実際、不動産サービスのナイト・フランクが今年5月公表した調査によると、世界最大手クラスの企業の約半数は向こう3年でオフィス面積を減らす計画。縮小率は10─20%というケースが多かった。

この影響は、不動産市場全体に大きく広がっている。法律事務所ウェイル・ゴットシャル・アンド・マンジェスが集計したデータに基づくと、今年第1・四半期に欧州で苦境に陥ったセクターの指数で筆頭に位置したのが不動産。バリュエーションや流動性、投資動向といった面で圧迫された。

特に家計や投資家の不動産市場向けエクスポージャーが高いスウェーデンで、問題の深刻さが浮き彫りになった。膨らんだ借入額と金利上昇、経済の不振が重なり、地元の商業不動産企業の幾つかは、投機的格付けへの格下げに直面した。
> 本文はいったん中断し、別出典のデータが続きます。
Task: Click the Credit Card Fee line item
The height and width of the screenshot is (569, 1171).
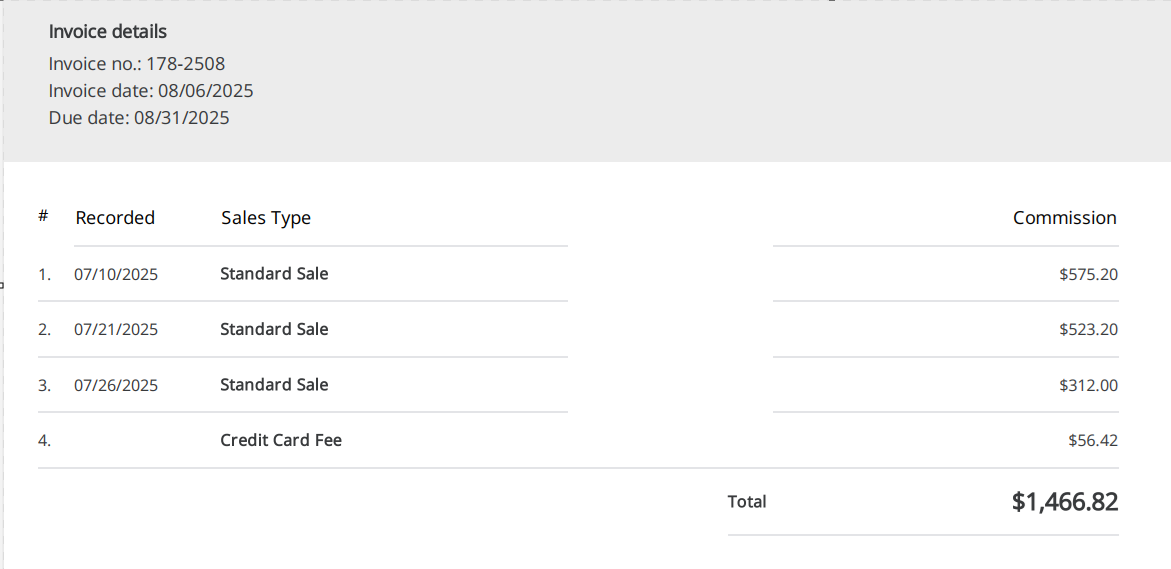Action: click(x=281, y=440)
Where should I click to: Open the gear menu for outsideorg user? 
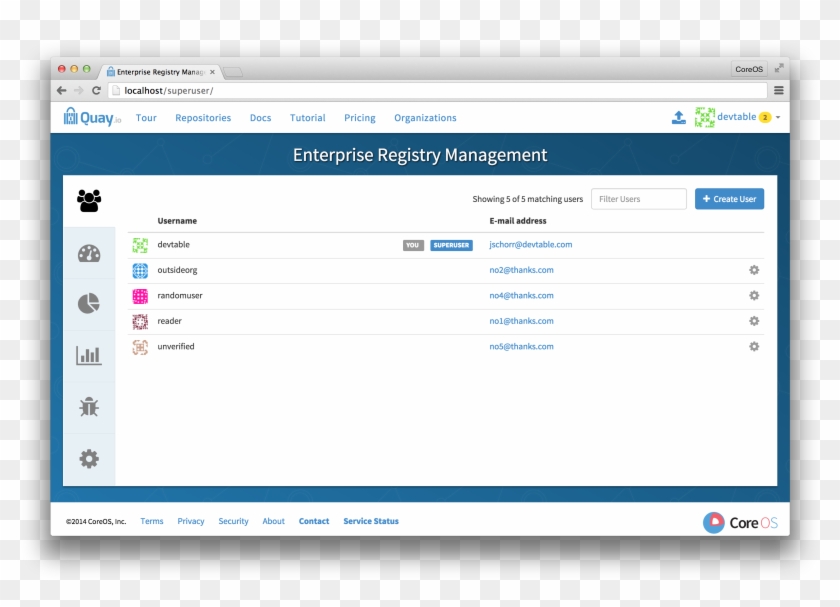click(755, 270)
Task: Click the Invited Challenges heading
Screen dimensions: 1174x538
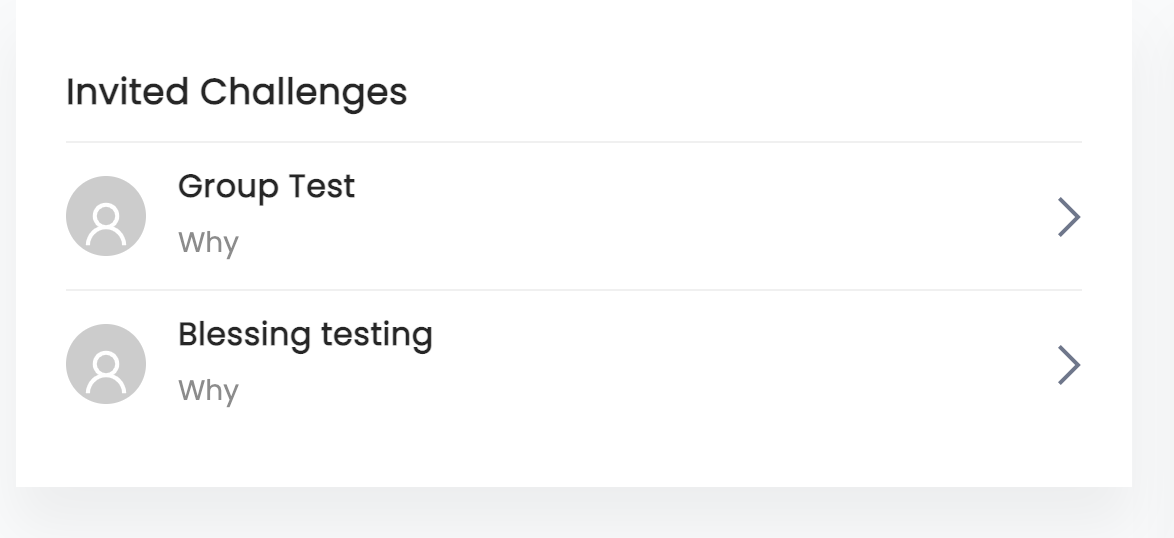Action: click(236, 92)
多くの企業が株主や環境団体、規制当局に迫られる形で設定した環境関連目標の達成期限が近づいていることも、オフィス面積縮小を促す大きな要因だ。

ペレナ・キャピタル・マネジメントの共同創業者ジェラルディン・デイビーズ氏は「大手企業は事業モデルを変えなければならず、できる限り環境保護の方針を追求する姿勢が必要になっている」と指摘した。

<従業員はオフィスに戻らず>

HSBCの場合、世界全体でオフィス面積を40%前後減らす目標を掲げており、これは大手企業の中でも屈指の踏み込み方だ。
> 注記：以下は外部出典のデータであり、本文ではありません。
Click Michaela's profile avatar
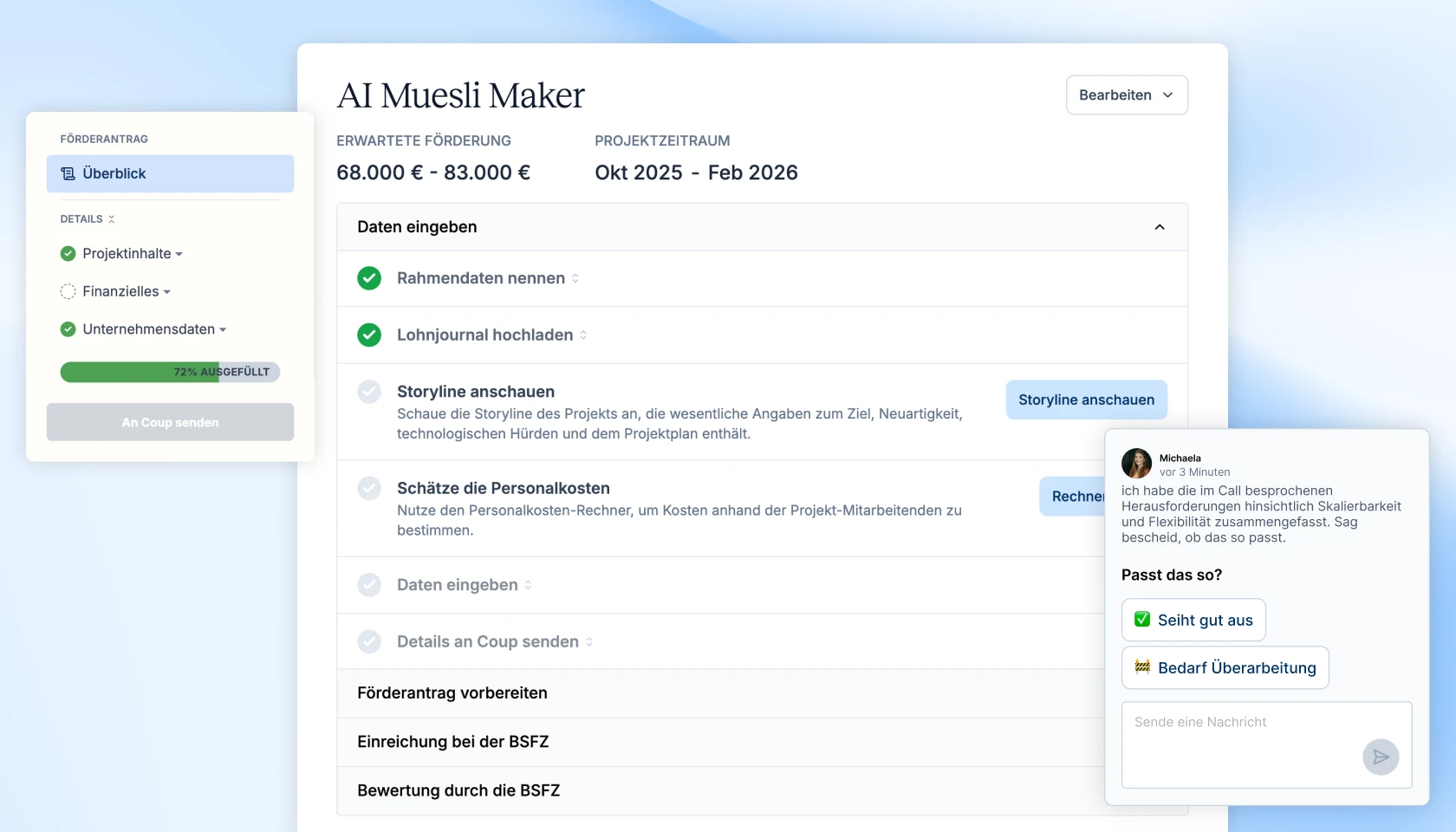1456x832 pixels. [x=1136, y=464]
2026年終盤に本社を旧BTのオフィスを再開発した「パノラマ・セントポールズ」に移す予定。総面積は55万6000平方フィートと、HSBCタワーの110万平方フィートの半分程度に過ぎない。

カナリーワーフ地区にとっては、HSBCの決定は非常にタイミングが悪い。やはり長らく同地区に拠点を置いてきたクレディ・スイスが、UBSに救済合併されたことで去就に不透明感が出ているからだ。クレディ・スイスでは今後、数千人規模の人員削減が計画されている。

同地区を運営しているカナリーワーフ・グループも手をこまねいているわけではなく、巨大な生命科学キャンパスを開発したり、より多くの集合住宅や飲食店を建設したりして、金融セクター以外にテナントを広げる努力をしている。

それでもムーディーズは5月、不動産セクターの先行きが厳しいことを理由に挙げて、カナリーワーフ・グループの格付けを引き下げた。

ブルームバーグの報道によると、カナリーワーフで最近、再開発が完了した旧トムソン・ロイター本社の「YYビル」もまだ、テナントが入っていない。

コンサルティング会社アドバンスト・ワークプレース・アソシエーツの創業者アンドルー・モーソン氏は「まさに覆水盆に返らずだ。従業員は、以前のような形でオフィスに戻ってくることはない」と言い切った。